#### What is expected:
Rewrite every line of the listing below with "label" replaced by "caption" and all other text unchanged. Leave the pictures out of your answer.

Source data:
######
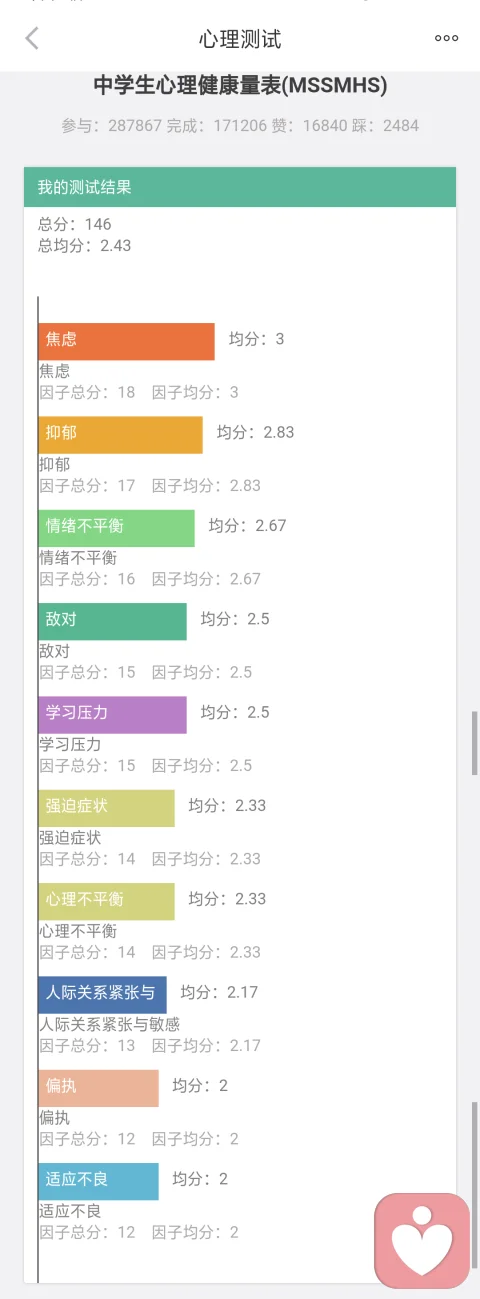
Task: Tap the 心理不平衡 bar
Action: click(106, 901)
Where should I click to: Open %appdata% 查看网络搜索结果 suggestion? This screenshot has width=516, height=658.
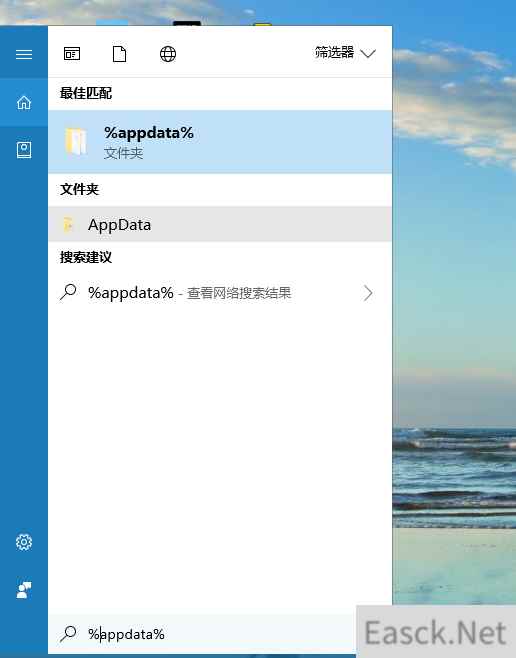[220, 293]
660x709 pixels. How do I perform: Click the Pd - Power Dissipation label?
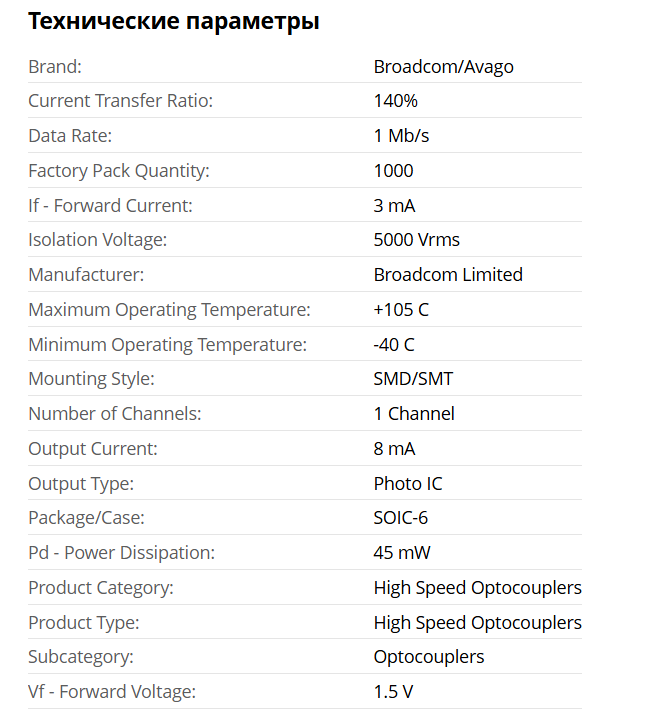tap(121, 553)
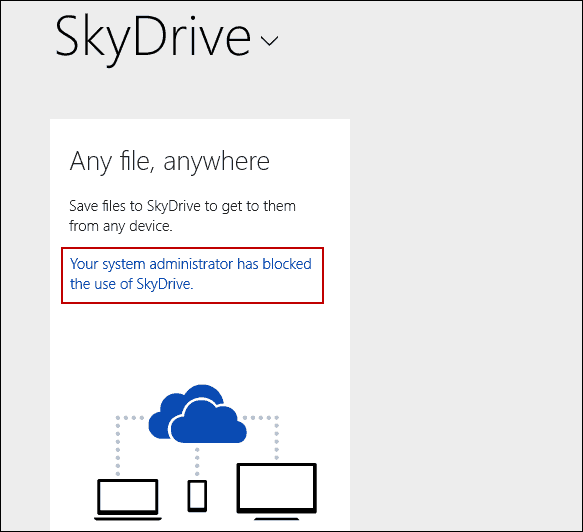Click the dotted line above the monitor
The height and width of the screenshot is (532, 583).
pos(276,438)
######
#### Solution to the problem:
Task: Tap the 心理不平衡 bar
Action: click(106, 901)
Where should I click to: Open %appdata% 查看网络搜索结果 suggestion? This screenshot has width=516, height=658.
[220, 293]
660x709 pixels. How do I perform: Click the Pd - Power Dissipation caption?
tap(121, 553)
Click the dotted line above the monitor
The height and width of the screenshot is (532, 583).
pos(276,438)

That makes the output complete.